[Objetivo] Actualiza solo el tramo de los registros que abre con la línea que contiene "Tap the 0 tick on the x axis" y cierra con la que contiene "pyautogui.click(x=468, y=734)": escríbelo de nuevo cambiando "Screen dimensions" por "Screen size" y dejando todo lo demás igual.

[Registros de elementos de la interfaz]
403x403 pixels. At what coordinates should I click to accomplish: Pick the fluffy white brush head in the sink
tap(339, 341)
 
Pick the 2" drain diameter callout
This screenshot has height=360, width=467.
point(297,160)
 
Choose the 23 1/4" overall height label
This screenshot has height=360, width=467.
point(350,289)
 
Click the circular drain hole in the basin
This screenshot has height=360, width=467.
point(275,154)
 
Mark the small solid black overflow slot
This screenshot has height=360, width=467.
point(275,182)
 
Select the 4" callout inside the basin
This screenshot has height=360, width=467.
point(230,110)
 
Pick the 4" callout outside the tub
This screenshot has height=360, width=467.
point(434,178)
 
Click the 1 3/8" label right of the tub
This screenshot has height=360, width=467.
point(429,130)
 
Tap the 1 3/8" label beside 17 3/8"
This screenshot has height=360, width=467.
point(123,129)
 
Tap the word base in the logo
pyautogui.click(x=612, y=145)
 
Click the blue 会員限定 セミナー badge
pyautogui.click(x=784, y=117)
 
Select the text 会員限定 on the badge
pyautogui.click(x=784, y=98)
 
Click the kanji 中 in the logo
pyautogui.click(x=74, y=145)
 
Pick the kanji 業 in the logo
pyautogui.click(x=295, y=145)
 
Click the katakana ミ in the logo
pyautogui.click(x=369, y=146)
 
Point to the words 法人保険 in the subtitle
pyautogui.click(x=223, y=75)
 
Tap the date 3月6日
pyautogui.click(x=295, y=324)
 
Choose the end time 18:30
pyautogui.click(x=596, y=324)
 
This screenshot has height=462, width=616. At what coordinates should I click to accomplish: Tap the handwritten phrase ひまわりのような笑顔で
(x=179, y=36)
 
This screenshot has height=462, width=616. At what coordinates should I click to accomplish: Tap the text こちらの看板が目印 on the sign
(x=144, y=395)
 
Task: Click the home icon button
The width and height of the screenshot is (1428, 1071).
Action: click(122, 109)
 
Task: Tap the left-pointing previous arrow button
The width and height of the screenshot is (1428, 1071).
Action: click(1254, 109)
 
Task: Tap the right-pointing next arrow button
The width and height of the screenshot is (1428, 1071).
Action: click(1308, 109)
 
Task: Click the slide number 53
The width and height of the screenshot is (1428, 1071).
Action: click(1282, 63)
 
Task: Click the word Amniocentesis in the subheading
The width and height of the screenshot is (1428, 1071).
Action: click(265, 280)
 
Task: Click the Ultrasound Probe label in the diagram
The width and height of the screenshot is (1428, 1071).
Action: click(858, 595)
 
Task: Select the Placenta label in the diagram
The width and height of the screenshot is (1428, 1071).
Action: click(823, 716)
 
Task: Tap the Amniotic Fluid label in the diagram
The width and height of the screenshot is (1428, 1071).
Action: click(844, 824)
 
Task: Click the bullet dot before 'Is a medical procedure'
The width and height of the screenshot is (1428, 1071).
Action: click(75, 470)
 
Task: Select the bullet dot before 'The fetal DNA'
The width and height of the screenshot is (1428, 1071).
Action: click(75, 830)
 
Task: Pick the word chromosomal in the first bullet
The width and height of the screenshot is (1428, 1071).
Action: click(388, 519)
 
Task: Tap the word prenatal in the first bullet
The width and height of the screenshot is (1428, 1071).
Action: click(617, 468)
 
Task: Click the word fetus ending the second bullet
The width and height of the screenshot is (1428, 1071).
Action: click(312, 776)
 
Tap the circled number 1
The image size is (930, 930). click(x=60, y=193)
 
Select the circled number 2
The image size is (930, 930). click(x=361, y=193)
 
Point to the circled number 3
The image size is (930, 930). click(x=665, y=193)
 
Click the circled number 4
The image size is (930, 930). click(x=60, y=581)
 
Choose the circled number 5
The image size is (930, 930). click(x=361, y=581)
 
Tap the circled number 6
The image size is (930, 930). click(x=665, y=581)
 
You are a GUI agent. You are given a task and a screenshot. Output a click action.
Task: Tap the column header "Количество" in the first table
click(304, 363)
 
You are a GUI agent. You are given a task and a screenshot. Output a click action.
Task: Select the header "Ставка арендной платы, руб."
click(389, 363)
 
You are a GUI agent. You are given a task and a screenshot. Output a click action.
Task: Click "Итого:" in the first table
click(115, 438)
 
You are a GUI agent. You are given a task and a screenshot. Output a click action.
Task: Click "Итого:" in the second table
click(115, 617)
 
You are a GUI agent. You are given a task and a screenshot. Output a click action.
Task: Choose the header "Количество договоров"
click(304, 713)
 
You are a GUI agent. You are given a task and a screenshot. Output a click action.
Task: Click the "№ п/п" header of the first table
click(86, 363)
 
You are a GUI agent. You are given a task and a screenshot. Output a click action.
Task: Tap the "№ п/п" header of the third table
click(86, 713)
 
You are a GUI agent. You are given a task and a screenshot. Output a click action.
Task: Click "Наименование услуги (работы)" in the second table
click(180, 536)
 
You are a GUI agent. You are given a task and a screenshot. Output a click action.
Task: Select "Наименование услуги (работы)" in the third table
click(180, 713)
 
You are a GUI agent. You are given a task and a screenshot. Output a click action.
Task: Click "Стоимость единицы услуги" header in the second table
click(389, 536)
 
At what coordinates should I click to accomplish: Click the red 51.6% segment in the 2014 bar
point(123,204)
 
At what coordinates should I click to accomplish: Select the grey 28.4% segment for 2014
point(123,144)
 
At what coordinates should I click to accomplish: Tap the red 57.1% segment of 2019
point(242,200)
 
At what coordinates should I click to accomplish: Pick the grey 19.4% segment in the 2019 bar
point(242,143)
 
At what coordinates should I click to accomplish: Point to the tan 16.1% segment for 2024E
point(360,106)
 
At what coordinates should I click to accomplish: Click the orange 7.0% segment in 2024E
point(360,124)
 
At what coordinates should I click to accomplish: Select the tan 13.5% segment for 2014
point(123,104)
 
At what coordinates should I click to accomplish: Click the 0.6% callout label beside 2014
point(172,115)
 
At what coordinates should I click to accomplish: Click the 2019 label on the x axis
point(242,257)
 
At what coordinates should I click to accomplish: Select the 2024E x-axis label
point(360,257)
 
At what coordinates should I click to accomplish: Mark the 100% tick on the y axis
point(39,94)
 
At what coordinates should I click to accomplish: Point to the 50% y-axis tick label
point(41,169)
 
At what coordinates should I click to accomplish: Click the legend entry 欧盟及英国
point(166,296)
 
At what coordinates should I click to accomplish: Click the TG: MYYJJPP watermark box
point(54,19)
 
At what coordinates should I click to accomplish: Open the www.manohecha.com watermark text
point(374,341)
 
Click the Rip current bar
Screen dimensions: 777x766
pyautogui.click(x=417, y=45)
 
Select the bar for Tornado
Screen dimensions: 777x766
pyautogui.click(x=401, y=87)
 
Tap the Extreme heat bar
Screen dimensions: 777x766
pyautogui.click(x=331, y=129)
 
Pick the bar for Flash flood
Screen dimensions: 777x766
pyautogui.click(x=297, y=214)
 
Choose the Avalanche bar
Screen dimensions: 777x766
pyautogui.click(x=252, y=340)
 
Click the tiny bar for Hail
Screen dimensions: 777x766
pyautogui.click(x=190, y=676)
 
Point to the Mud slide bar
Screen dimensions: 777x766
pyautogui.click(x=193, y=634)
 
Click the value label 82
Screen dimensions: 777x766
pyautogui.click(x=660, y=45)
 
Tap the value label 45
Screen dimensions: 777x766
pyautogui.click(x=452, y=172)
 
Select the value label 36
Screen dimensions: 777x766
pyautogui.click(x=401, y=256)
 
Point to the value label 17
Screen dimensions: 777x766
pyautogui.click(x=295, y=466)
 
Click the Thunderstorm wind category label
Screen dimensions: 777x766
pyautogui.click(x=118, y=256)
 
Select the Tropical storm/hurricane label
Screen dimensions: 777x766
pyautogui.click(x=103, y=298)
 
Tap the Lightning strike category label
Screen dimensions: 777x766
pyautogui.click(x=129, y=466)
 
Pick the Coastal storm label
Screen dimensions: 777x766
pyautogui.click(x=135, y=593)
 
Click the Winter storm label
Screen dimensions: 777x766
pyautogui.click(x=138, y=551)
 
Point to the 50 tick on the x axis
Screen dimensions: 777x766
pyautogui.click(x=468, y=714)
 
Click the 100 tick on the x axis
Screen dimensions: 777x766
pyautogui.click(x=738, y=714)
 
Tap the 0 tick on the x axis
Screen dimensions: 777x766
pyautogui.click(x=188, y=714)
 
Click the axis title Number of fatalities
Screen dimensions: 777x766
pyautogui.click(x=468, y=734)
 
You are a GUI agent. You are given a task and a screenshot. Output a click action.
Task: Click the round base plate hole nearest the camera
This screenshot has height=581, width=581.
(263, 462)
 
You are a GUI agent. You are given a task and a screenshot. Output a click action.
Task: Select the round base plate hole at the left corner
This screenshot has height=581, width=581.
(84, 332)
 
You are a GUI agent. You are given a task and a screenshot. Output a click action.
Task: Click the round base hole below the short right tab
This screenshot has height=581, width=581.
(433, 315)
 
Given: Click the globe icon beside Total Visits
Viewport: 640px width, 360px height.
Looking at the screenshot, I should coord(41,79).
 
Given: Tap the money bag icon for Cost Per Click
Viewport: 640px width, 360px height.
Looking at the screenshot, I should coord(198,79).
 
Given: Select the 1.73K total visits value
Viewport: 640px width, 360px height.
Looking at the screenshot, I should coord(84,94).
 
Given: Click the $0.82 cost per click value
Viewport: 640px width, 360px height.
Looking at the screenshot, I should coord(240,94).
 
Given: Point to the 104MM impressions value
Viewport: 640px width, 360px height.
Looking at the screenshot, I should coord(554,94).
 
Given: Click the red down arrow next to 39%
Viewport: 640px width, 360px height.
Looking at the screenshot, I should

[Tu respuesta]
Tap the 0 tick on the x axis
Screen size: 777x766
pyautogui.click(x=188, y=714)
 
Click the axis title Number of fatalities
Screen size: 777x766
pyautogui.click(x=468, y=734)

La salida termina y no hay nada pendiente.